A controvérsia surgiu após declarações do senador Flávio Bolsonaro indicando que Vorcaro teria contrato para financiar a produção. Em uma publicação anterior, no entanto, Mario Frias havia afirmado que não existia “um único centavo” do empresário no filme, o que gerou questionamentos e cobranças nas redes sociais.
Na nova manifestação, Frias explicou que o Banco Master e Daniel Vorcaro nunca apareceram formalmente como investidores diretos da obra. Segundo ele, o vínculo jurídico foi firmado com a empresa Entre, classificada pelo deputado como uma pessoa jurídica distinta. O parlamentar também negou qualquer participação societária de Flávio Bolsonaro ou do deputado Eduardo Bolsonaro na produção cinematográfica ou em estruturas ligadas ao projeto.

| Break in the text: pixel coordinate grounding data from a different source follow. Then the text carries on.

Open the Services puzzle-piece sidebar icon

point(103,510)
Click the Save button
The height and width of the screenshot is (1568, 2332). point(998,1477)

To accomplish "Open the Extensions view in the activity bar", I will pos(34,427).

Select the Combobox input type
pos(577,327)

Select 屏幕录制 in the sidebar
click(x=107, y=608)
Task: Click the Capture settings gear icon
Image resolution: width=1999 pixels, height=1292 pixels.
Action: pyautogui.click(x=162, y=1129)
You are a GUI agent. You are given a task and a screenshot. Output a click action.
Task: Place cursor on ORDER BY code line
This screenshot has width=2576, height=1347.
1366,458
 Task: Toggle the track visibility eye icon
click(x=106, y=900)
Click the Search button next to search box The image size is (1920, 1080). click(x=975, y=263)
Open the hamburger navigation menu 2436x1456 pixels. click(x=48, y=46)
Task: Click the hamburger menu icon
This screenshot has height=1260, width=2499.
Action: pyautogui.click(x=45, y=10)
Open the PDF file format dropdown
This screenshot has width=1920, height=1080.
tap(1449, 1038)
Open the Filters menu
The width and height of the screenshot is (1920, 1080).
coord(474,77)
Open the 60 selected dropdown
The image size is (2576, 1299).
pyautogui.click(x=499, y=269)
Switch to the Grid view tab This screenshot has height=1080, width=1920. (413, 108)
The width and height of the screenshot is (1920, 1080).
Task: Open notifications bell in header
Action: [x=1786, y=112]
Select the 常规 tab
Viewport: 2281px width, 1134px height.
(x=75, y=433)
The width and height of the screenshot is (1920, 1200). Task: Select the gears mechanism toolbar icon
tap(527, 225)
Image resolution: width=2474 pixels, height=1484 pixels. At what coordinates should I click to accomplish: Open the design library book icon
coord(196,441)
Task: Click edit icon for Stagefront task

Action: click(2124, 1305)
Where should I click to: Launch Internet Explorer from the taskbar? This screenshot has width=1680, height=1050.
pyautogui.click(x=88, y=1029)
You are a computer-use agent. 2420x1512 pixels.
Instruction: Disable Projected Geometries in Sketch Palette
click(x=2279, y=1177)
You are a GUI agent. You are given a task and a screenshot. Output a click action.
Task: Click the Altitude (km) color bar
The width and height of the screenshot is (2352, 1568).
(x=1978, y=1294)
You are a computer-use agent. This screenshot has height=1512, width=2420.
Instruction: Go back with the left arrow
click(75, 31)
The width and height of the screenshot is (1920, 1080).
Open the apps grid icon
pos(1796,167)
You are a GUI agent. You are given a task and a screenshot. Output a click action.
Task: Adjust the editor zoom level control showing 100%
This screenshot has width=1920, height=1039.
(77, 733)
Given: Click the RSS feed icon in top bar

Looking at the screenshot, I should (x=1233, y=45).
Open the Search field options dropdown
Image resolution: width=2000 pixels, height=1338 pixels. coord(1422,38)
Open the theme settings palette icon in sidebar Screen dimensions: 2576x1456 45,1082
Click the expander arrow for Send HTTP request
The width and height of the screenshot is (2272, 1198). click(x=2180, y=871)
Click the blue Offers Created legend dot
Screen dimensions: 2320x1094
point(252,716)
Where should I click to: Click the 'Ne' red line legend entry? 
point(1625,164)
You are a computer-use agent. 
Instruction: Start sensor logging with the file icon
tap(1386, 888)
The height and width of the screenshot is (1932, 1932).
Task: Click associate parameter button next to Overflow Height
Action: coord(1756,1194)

Mario Frias ressaltou ainda que Dark Horse foi desenvolvido exclusivamente com recursos privados, sem utilização de dinheiro público. Em outra publicação feita nas redes sociais, o deputado afirmou que investidores demonstravam receio de sofrer perseguições políticas por apoiarem o longa-metragem.
No texto, o parlamentar também criticou setores da direita que, segundo ele, estariam tentando desgastar a pré-candidatura presidencial de Flávio Bolsonaro. Para Frias, as acusações envolvendo o financiamento do filme teriam sido ampliadas por adversários políticos e exploradas pela esquerda.
A discussão ganhou ainda mais repercussão após a colunista Malu Gaspar, do jornal O Globo, informar que Daniel Vorcaro teria repassado cerca de R$ 62 milhões para a produção. Diante das revelações, Flávio Bolsonaro afirmou publicamente que conheceu o banqueiro no fim de 2024, quando ele ainda não enfrentava acusações públicas, e confirmou a existência de contrato para o financiamento do filme.
Segundo o senador, o empresário deixou de cumprir parcelas previstas no acordo, colocando em risco a conclusão do projeto. Flávio declarou que a equipe precisou buscar novos investidores para evitar a paralisação definitiva da produção.
Mesmo após o esclarecimento apresentado por Mario Frias, o caso segue repercutindo nos bastidores políticos e alimentando debates sobre financiamento privado de produções audiovisuais ligadas a figuras públicas e projetos políticos no Brasil.